Note: I won’t be using names in this entry to protect the privacy of those I’m writing about. Although I’m sure some people will know who I’m speaking of, it’s not my place to put anyone on the spot.
Talk about striking out…I decided to take a second shot with this girl I’ve liked for 11 years, since my one attempt at college wasn’t a success. And as usual, no dice. I’ve only liked 2 girls in my life, and I flip-flop in my mind over which I prefer. Both are amazing, beautiful people in different ways…so how does one resolve this dilemma (I feel like Peter Parker trying to chose between Mary Jane and Gwen Stacy*). Ask out one, get turned down. Ask out the other. Get turned down. Then ask the first one AGAIN, get turned down once more.
Now taken by none other than my next roomate…which I’m not really too upset about. Well, at first I was. Before it was official. Big time. But the thing is, my roomate is really cool, and a really good friend. So how can I honestly be mad? If I can’t get the girl, at least she’s with someone I approve of (not that its my choice or anything, but my friend is a real good guy who she’ll be happy with without a doubt). Will it be hard to deal with sometimes…of course! Something would be wrong if I didn’t have trouble dealing with something like this. So how AM I supposed to deal with this?…
Well, my plan is to tuck my feelings for this girl in a mental box, and put it in storage. If she some day does take an interest in me, I can always take that box back out, right? So for the time being, I’m going to handle this rationally and fairly. I won’t deny that the dark side of me feels bitter, angry, and frustrated (hey, I’m being honest here). But in the long run my better half is winning, and I think things will be just fine come the next year of college.

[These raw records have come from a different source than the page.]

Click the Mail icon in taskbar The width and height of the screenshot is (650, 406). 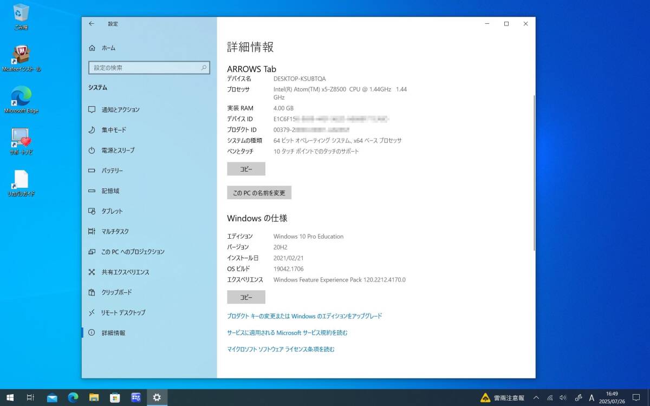(x=52, y=398)
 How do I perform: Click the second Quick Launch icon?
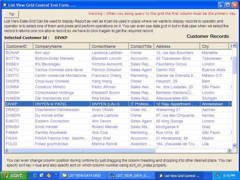42,176
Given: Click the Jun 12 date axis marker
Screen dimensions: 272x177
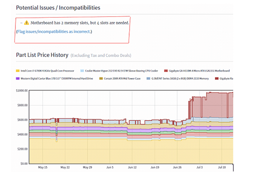Looking at the screenshot, I should click(132, 167).
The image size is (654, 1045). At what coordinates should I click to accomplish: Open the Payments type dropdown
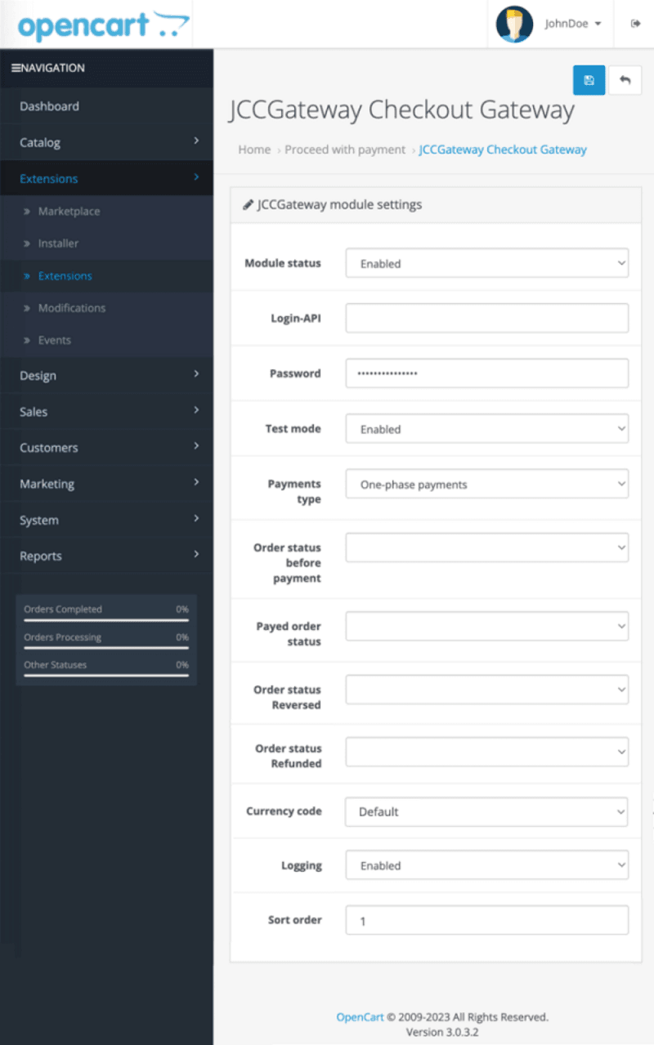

…as long as I get a girlfriend. 😉
* Gwen Stacy is the girl in the Spider-Man comics whom Peter Parker was actually engaged to marry, but was killed by the Green Goblin. Mary Jane consoled him over the loss, and eventually dated and married Peter herself. For Peter to chose between them would be nearly impossible if both were alive. And that my friends is how you explain an analogy in a footnote.